Charming Billy, written by Alice McDermott, is a story about resignation and faith, about having too little and about having enough. The story opens in a small Bronx restaurant at a dinner following the funeral of Billy Lynch. Billy was charming, funny, and warm. His mourners recall his short notes that served as letters, written on scraps of paper and mailed to family and friends. They tell stories about his generosity and his commitment. But his drinking problem is the undercurrent at the table; the alcoholism that led to his death. The mourners speculate that his drinking was to assuage the pain of losing his true love to pneumonia before she could come to America from Ireland, a love so deep he never recovered from it, despite his widow’s presence at the table.

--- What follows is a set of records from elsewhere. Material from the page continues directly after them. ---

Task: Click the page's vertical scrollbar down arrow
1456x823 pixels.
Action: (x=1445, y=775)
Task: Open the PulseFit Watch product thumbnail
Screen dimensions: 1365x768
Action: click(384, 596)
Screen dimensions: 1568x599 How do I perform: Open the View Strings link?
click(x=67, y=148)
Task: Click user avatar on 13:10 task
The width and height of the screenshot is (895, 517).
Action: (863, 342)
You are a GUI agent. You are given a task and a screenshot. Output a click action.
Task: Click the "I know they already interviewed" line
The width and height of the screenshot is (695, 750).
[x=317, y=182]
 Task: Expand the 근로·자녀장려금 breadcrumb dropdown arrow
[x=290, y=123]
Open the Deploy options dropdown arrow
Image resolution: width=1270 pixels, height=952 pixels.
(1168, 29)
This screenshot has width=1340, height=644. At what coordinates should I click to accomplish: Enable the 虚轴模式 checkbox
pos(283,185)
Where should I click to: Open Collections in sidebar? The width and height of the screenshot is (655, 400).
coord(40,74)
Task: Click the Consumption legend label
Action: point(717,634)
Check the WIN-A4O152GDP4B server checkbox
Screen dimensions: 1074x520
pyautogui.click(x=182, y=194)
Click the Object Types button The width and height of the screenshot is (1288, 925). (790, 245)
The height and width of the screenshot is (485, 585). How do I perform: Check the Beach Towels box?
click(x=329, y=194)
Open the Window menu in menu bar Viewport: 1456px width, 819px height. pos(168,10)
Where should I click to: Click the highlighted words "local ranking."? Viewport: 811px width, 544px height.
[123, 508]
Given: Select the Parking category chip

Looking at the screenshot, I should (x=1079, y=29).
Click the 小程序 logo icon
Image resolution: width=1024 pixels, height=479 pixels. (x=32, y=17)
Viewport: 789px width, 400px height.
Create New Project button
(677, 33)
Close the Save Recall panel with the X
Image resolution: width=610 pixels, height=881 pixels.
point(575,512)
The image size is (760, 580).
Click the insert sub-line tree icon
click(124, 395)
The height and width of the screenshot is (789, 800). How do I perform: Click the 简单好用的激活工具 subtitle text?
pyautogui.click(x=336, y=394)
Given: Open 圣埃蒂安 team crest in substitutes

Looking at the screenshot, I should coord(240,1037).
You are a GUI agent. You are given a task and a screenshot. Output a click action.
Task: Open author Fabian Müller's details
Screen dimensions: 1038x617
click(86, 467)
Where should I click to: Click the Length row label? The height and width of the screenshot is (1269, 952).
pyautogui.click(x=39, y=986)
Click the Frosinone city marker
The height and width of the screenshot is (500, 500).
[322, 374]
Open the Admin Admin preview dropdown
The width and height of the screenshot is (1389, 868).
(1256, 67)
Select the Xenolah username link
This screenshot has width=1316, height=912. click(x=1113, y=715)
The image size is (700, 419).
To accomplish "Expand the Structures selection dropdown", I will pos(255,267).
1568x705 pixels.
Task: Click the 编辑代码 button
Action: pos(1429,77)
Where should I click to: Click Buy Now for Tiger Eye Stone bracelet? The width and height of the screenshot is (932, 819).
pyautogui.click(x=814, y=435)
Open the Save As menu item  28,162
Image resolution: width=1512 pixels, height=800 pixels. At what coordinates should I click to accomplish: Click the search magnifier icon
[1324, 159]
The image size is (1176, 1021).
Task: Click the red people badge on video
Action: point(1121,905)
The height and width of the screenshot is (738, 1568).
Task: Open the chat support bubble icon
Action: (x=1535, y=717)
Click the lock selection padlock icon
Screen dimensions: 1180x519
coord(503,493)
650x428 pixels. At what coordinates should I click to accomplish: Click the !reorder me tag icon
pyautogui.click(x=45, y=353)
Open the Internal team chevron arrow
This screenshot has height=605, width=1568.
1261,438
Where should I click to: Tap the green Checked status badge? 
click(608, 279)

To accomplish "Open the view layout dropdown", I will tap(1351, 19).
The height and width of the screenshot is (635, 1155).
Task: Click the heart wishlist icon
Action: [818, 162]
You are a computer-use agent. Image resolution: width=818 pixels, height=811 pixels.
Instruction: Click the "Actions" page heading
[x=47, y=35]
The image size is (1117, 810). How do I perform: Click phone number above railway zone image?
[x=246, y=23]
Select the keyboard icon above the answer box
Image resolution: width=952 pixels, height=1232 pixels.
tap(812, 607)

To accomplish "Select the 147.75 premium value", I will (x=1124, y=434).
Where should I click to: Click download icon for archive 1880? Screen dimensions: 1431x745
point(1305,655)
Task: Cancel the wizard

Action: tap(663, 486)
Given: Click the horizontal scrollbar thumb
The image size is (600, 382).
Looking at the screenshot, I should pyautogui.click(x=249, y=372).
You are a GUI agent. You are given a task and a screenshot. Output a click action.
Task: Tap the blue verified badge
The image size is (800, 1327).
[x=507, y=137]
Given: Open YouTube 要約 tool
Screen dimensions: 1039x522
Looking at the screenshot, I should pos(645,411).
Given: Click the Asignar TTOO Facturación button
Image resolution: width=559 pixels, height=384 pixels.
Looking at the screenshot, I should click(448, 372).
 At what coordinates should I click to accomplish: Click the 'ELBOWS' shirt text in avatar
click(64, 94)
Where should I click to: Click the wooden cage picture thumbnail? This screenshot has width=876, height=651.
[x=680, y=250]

Billy’s cousin Dennis holds a secret about Eve, the Irish girl they met one summer as younger men, the one who accepted an engagement ring from Billy before she returned home to Ireland. Dennis knows that Billy’s “true love” accepted the money Billy worked two jobs to earn in order to open a gas station and cafĂ© with her new husband in Ireland. When he learns of her deception, Eve’s sister tells Dennis in disgust that “she is dead to me.” Dennis decides then to tell Billy that Eve died of pneumonia, rather than letting him think Eve has deceived him. Better to have been loved than to have been spurned.

It is years before Billy learns the truth, but this is also a secret the men hold. Billy’s mourners make him into a tragic character who never had a real marriage to Maeve, driven to drink by his sudden and tragic loss of Eve. Billy, who was never able to be sober because of his lifelong pain. As one told Dennis, “I’ve always said that it’s the ones who are always joking are the ones who feel things more deeply than the rest of us.” Billy seemed to accept the deceit, resigned to his life. And the long-suffering Maeve accepted her fate, as the wife of a man who came home drunk almost every night. But, as Danny’s mother would say, “Isn’t enough as good as a feast?”

Charming Billy won the National Book Award and was published in 1998 by Farrar, Straus, and Giroux.